西安交通大学马克思主义学院,西安
近年来,随着社会各界紧密跟踪研判历史虚无主义,并开展一系列批判抵制活动,在广泛关注压力之下,历史虚无主义的传播重心越来越转至互联网空间,依托网络技术赋能隐藏丑陋面目的同时,将错误观念渗透至日益贴近大众生活的领域,造成严重的社会影响。习近平总书记对宣传思想文化工作作出重要指示指出:“宣传思想文化工作事关党的前途命运,事关国家长治久安,事关民族凝聚力和向心力,是一项极端重要的工作。”[1]尤其“网络已是当前意识形态斗争的最前沿”[2],必须“旗帜鲜明反对历史虚无主义,加强思想引导和理论辨析……更好正本清源、固本培元。”[3]
学界关于历史虚无主义的研究优质成果颇丰,镜鉴作用突出。有学者根据历史虚无主义在网络空间沉渣泛起产生了一系列关于其传播表现的研究成果,但这些成果仅聚焦于话语叙事、软性渗透、政治隐喻的某个方面,对样态变化的系统性阐释还需进一步深化[1]。对此,本文力图在唯物史观指导下,介入网络环境的技术维度,运用“5W”传播模式充分解读历史虚无主义网络传播的表征与危害,深入探索纠治历史虚无主义网络传播的基本进路,肃清其恶劣影响,达到正本清源的目的。

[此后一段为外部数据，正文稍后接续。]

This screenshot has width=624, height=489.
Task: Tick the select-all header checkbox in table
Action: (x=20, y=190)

网络首先作为技术创造物而存在。在人类技术创新冲动逐渐释放的过程中,支持网络世界的技术基于通信、计算、万维网等在自然语言处理、计算机视觉和深度学习等方面都表现出强烈的突破性,并据此衍化出算法推荐、信息流播、深度伪造、智能生成、虚拟交互等应用技术及其相关架构。历史虚无主义借助这些技术支撑以看似真实的逻辑推理与形而上学的诡辩说理为掩饰,化虚为实、化实为虚、化无为有、化有为无、化整为零、化零为整,在互联网平台掀起了一股乱史逆流。

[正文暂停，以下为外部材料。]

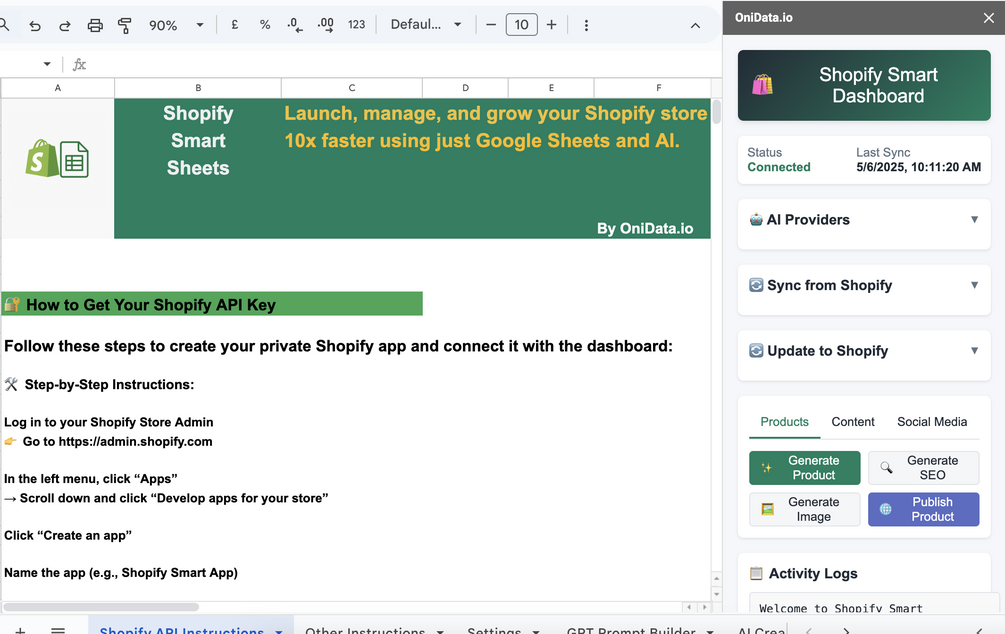Open the Default font dropdown
The image size is (1005, 634).
426,24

一方面,网络技术是一个不断发展的技术群,其基础是计算机特殊语言和二进制数据加工,虽然程序代码全部由人类编写,但迭代过程和自主延伸却是常人无法参与的未知地带,它存在着复杂性的技术门槛。如此一来,相对于普通网民,技术性历史虚无主义者具有高度的专业复杂性,专业性算法只能为少数技术人员所掌握,上网者对网络技术运行的目的、意图,以及研发者、实际操控者,甚至互联网生成内容的责任归属等内部信息全然不知,基本被排除在“黑箱”现象之外。这种鸿沟使掌握专业技能的历史虚无主义者可以通过数据操控,人为截断敏感词汇的识别机制,将自身利益表达嵌入技术运行程序,依据智能算法“自动化记忆”“自动化演算”“自动化学习”,最终输出带有偏差性的历史内容,并在技术屏障下一步步固化定型。相对应地,历史真相在结构框架之外的传播则因此愈发被限制。

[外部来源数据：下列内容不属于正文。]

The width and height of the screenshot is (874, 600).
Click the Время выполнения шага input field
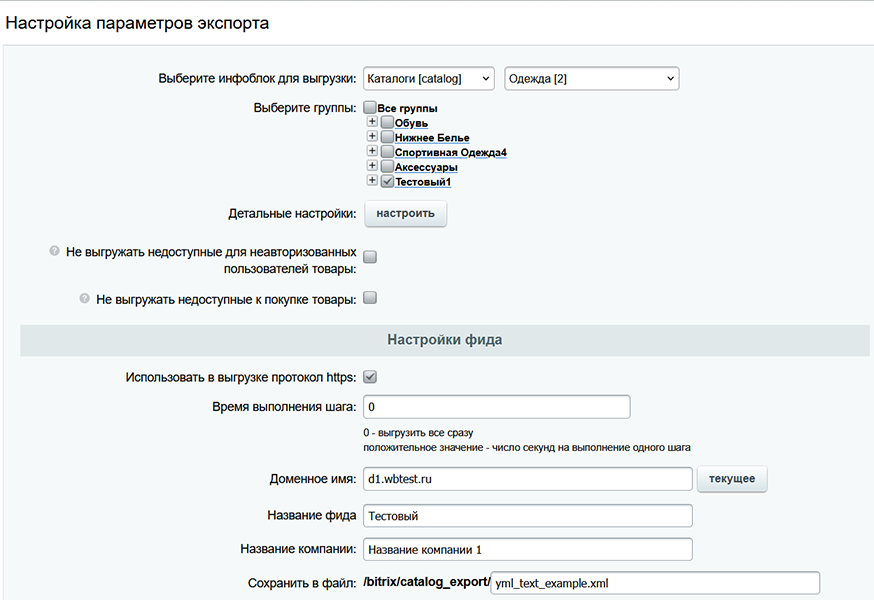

另一方面,网民主体行为大多隐匿在屏幕之后,外在压力失去了明晰的显现对象,大众舆论的承受对象因此变得具有高度不确定性。历史虚无主义利用智媒平台的匿名交互性,可以假借普通网民身份隐藏于把关过滤体系相对薄弱的平台中,以“虚构身份”“不在场”地照面他者,随意切换发帖者、跟帖者、引导者、转发者等各类角色,诱导他人代为“发声”,并及时根据舆论风向对话语体系进行包装变形。历史虚无主义还运用网络爬虫、数据挖掘等,与网络民粹主义等错误思潮沆瀣一气地制造“信息茧房”和“回声室效应”,诱导网民接受其思想主张,隐蔽传播力度大为强化。另外,空间架构的开放自由也将许多缺乏政治敏感度和政治鉴别力的网民卷入到了信息生产的漩涡之中,使他们“无意识”成为了历史虚无主义网络传播的主体,为历史虚无主义的潜隐性出场增加了复杂性内容。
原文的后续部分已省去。